**Task brief:** Copy every line from the records that holds the word "agent".

[Collected data entries]

------------------------------------

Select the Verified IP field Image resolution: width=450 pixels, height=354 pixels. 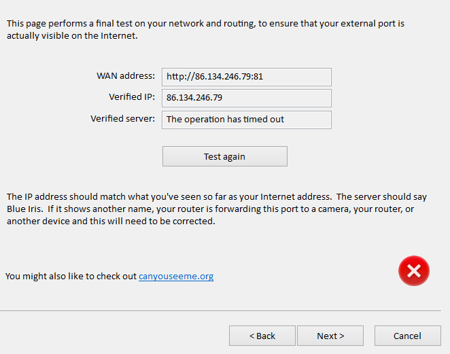[246, 98]
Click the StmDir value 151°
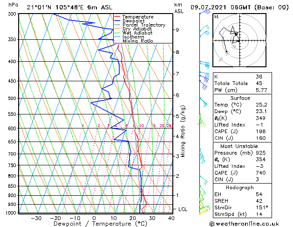 pos(262,207)
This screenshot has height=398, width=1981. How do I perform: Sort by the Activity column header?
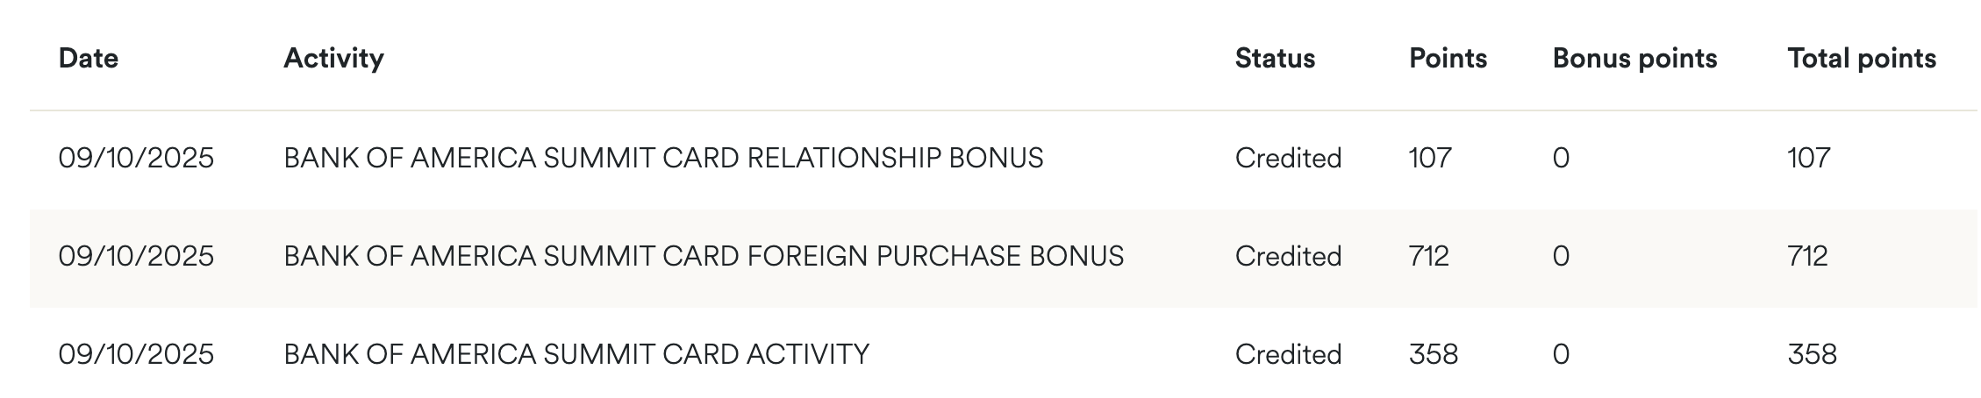tap(333, 59)
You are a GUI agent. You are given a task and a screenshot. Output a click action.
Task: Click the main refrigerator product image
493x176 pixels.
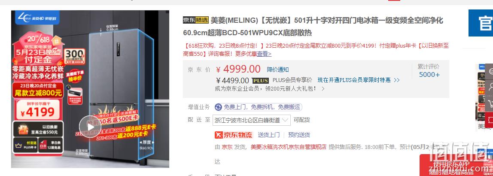(90, 89)
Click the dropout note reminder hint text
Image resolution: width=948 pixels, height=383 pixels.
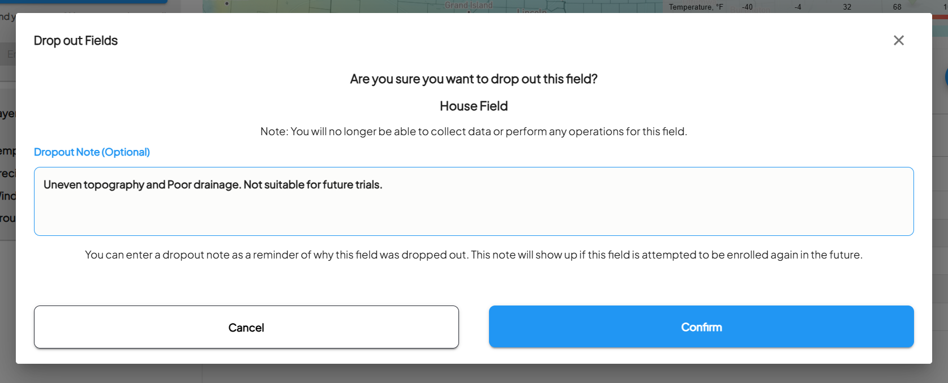(474, 255)
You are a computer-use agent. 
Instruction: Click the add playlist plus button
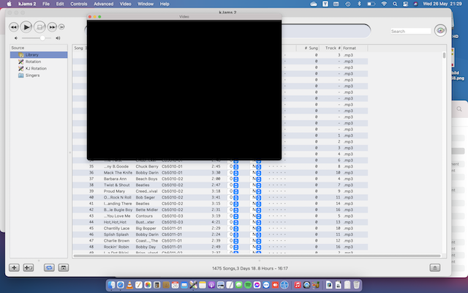coord(14,268)
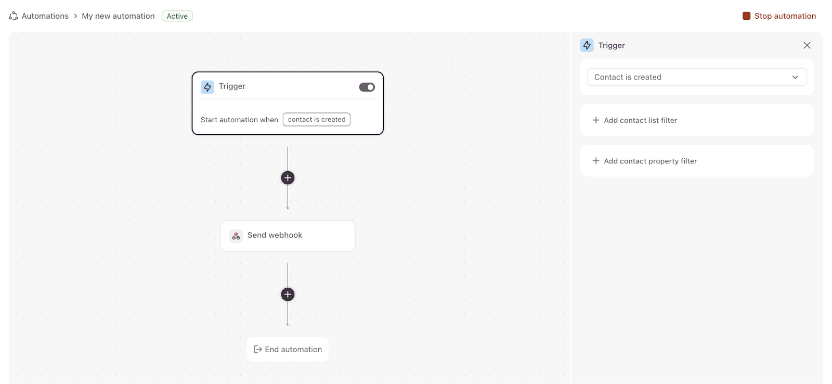This screenshot has width=832, height=384.
Task: Click the Active status badge
Action: pyautogui.click(x=177, y=16)
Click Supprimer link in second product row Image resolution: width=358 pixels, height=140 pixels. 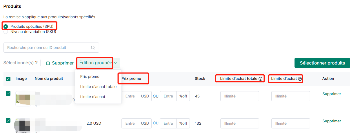[x=332, y=121]
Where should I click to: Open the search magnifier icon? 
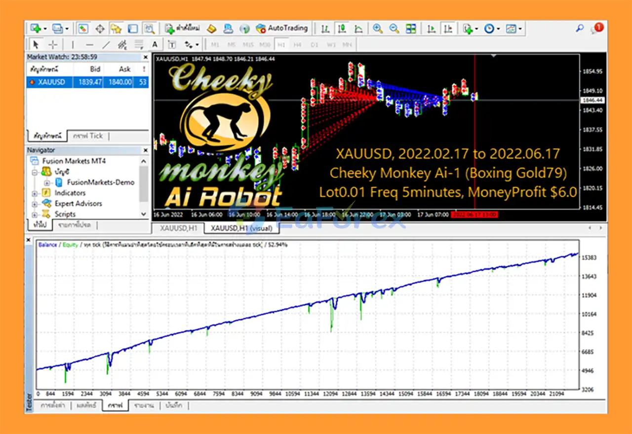tap(580, 28)
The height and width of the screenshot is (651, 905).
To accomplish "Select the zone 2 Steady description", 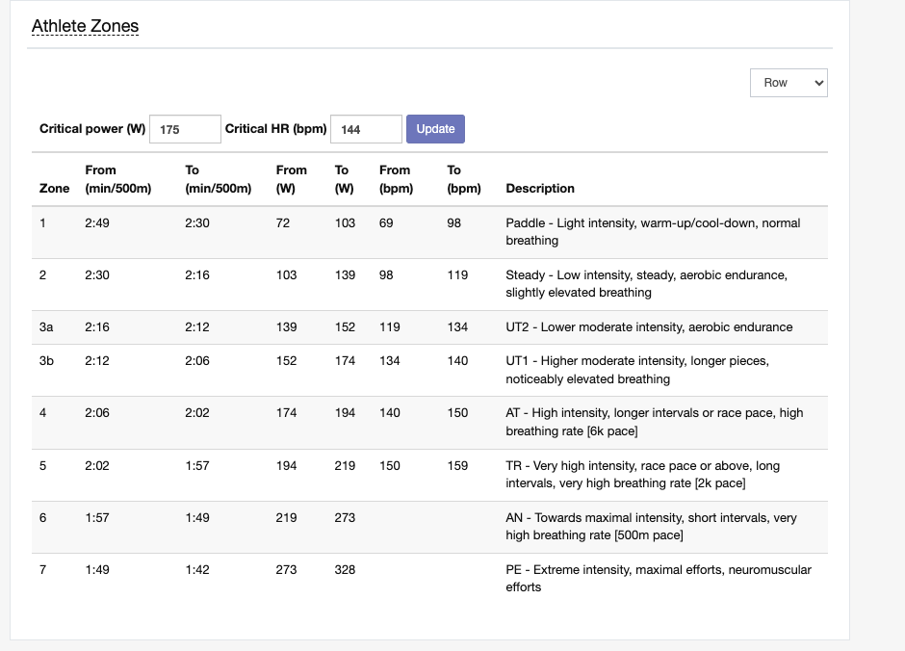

------------------------------------

**Exercise response:**
You are a GUI agent. You are given a task and a screenshot. Output a click action.
You are a computer-use agent. 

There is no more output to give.